### Supplied passage
Fig. 1 summarizes the most relevant predictors and factors associated with the highest quartiles of EBL, operative time, and LOS. 3COs emerged as a significant predictor for all three outcomes. A Venn diagram illustrating the common factors among each of the three outcomes is presented in Fig. 2.

Fig. 1

Predictors and associations of estimated blood loss, operative time, and length of stay. TIL, total instrumented levels.

Fig. 2

Overlap of predictors for estimated blood loss, operative time, and length of stay.

Discussion

This study investigated the factors influencing EBL, operative time, and LOS in a cohort of 238 patients undergoing ASD surgery. Three-column osteotomies were associated with all three outcomes on univariable analysis. Multivariable analysis revealed that advanced age predicted higher EBL, while both advanced age and greater TILs predicted longer operative time. Additionally, greater TILs were associated with extended LOS.

3COs were a significant predictor of higher EBL, longer operative time, and extended LOS in ASD surgeries. The application of 3CO has evolved, shifting from broader use to a more selective approach, typically reserved for rigid deformities or previously fused spines due to the associated high risks and complications [22]. Preferred osteotomy levels have transitioned from mid-lumbar to lower lumbar levels, prioritizing spinal lordosis from L4–S1. Lower lumbar osteotomies are challenging and carry the risk of neurologic deficits from nerve root apraxia or injury [23]. Despite reported improvements in techniques and outcomes, 3COs remain complex and high-risk procedures, requiring careful consideration and meticulous planning [24]. Passias et al. [24] reported similar results in a study on 3COs, with a mean EBL of 1,506 mL and a mean operative time of 378 minutes, compared to the current cohort’s 1,453 mL and 420 minutes, respectively.

### Data shown

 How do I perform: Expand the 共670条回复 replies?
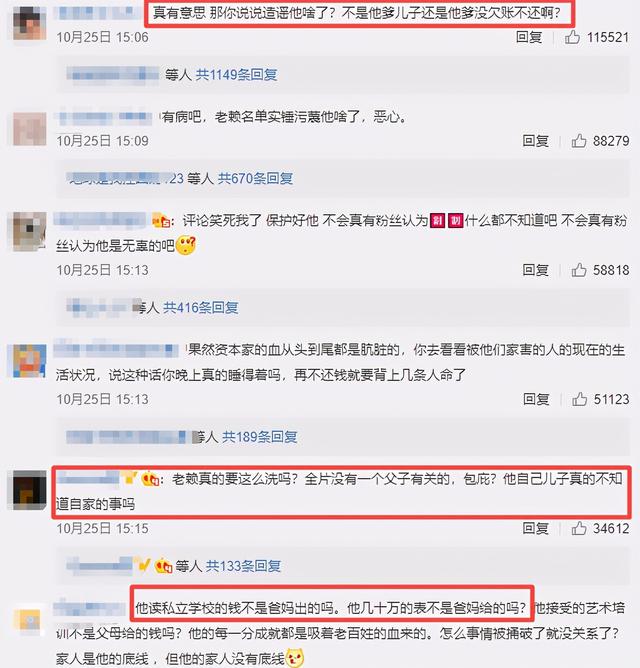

### Exercise
In the spine surgery passage, how many patients were in the study cohort?

### Completed task
238 patients undergoing ASD surgery.